WHAT IS NEEDED — Below are entries. Copy exactly the lines running from the line that holds "You are a computer-use" to the line that holds "Instruction: Click the Rompers table heading", with both ends included.

ENTRIES SUPPLIED —
<<<<

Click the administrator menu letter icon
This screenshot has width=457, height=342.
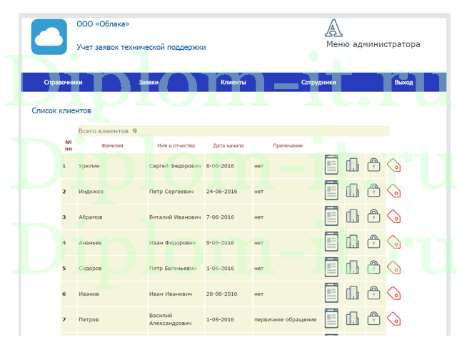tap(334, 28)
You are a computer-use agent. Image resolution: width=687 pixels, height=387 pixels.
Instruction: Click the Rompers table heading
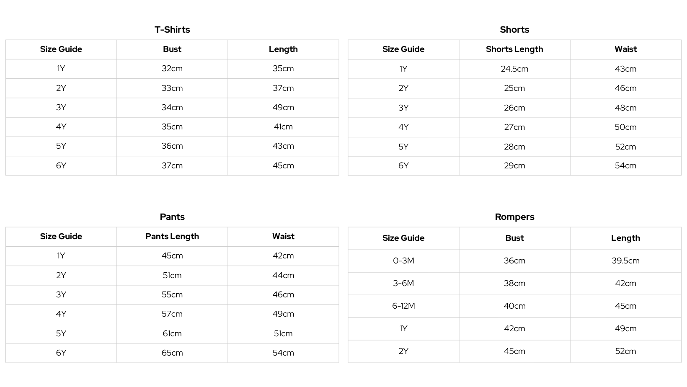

>>>>
<<<<

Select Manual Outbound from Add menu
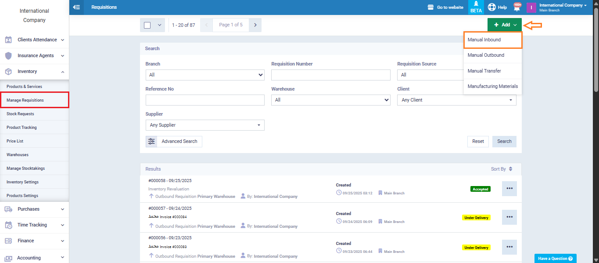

>>>>

ANSWER FOR THIS EXERCISE —
You are a computer-use agent. Image resolution: width=687 pixels, height=387 pixels.
Instruction: Click the Rompers table heading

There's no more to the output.